Look up “Just Cause”, and you’ll receive images of a video game series, a political shooter created in 2006, with 4 games in its lifetime. They build on Cold-War themes, and feature nations run by corrupt dictators and killers who only care for their island nation’s resources, and you, the righteous international intervention and rebellion, fly around and shoot the government’s soldiers and tanks and planes and you bomb the bad guys enough till the big bad evil guy runs away or dies. But “Just Cause” has a deeper meaning than just the video game. Just Cause was chosen as the series name for a reason – Operation Just Cause, also known as the United States invasion of Panama, deposing General Manuel Antonio Noriega on January 3, 1990. 36 years to the day before Venezuela’s President Nicolas Maduro was captured by the US Government.
Panama holds a special place in Central America’s political landscape; the Panama Canal is quite possibly the most important thing in the hemisphere, connecting the Pacific and Atlantic oceans together. Without the transoceanic canal, trade would be much more treacherous and long. In 1903 Teddy Roosevelt decided to attempt to build the canal after the French failed at it in 1880, completing it in just over 10 years, in 1914 the revolution of oceanic trade & travel finally finished. In 2025 alone, 13,404 ships passed through the canal, and it has serviced a total of 815,000 vessels.
General Manuel Noriega did not start as a thorn in the US’ side. Originally, Noriega was actually a CIA informative, a disciple of Omar Torrijos, a National Guard major – turned de facto dictator and “Maximum Leader of the Panamanian Revolution.” Torrijos dragged Noriega to the top with him, where he served as Omar Torrijos’ head of Intelligence as Torrijos snuggled up to the US & eventually even President Jimmy Carter, with moves to prioritize foreign corporations and banks, including signing the Carter-Torrijos treaties, which allowed US bases & federal buildings to remain in the canal zone, even the US planned to return the zone to Panama by 2000.

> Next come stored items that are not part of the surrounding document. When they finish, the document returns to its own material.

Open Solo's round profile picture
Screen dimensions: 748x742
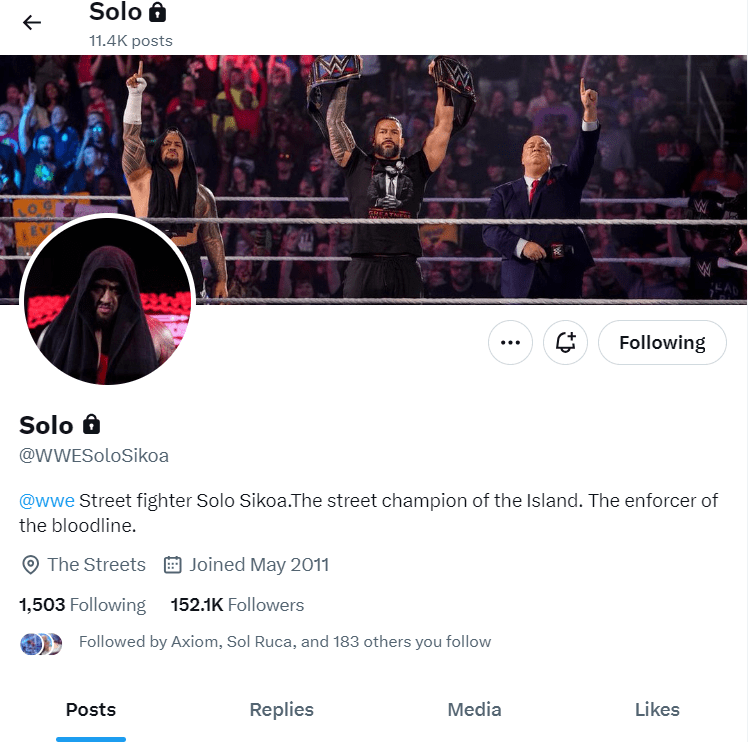[x=108, y=300]
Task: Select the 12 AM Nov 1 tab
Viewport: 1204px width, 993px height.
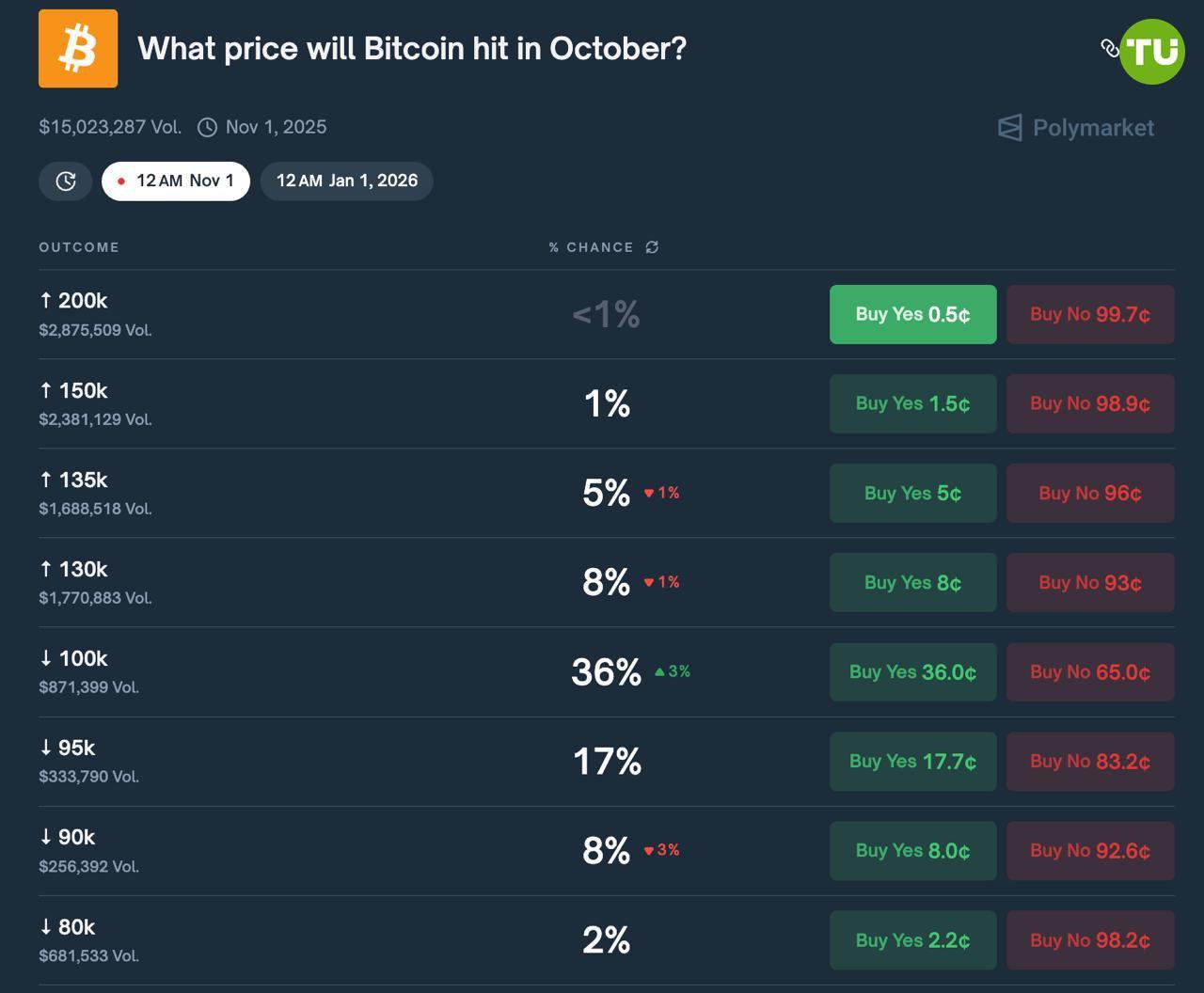Action: point(176,181)

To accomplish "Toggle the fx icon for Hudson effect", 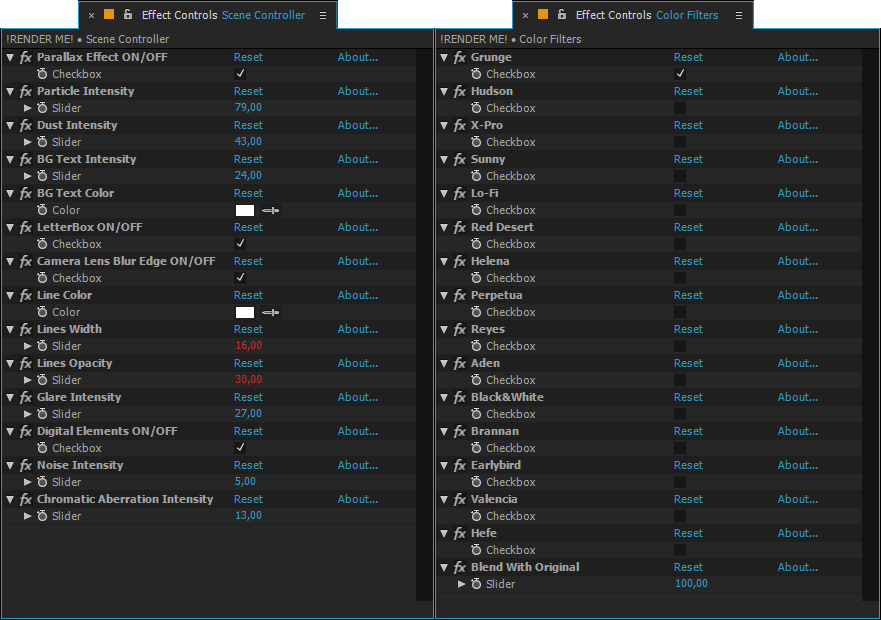I will [x=460, y=91].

Noriega was suspected of dealing in narcotics by the CIA during his tenure in intelligence, but was ultimately seen as not enough of a threat to warrant assassination, though they did consider it. By 1971, Manuel Antonio Noriega was on the payroll for Panamanian informants of the CIA. A double-dealer at his heart, Noriega had gone behind the back of the CIA many times and lived, including supporting the Sandinista rebellion in Nicaragua against US interests. Yet, Noriega was not killed or disappeared because of his preeminent role in a friendly government. So when Omar Torrijos died in a plane crash in 1981 – accident or not – Manuel Antonio Noriega, son of Native Panamanians, Europeans and Africans, who grew up poor in Panama City, found himself the single most powerful man in Panama. Noriega ruled from the shadows, not as president, but puppeteering the predominant Panamanian political party and making ungodly amounts of money off of the illicit trades of 80s Panama, which almost certainly included drugs, specifically cocaine. Noriega expanded the military into the infrastructure business, profiting off of immigration and natural resources; under him, Panama’s military tripled in size. By the mid-1980s, Noriega’s administration became more and more repressive, closing and rigging elections and intimidating journalists. Manuel Noriega allowed the US to support their Contras and other allied factions in Central America through Panama & even directly supported the Contras and US-backed El Salvador, even playing a role in the Iran-Contra affair. Despite close ties to the US, Noriega would make profits off of deals with their bitter rivals like Libya, Cuba and Nicaragua.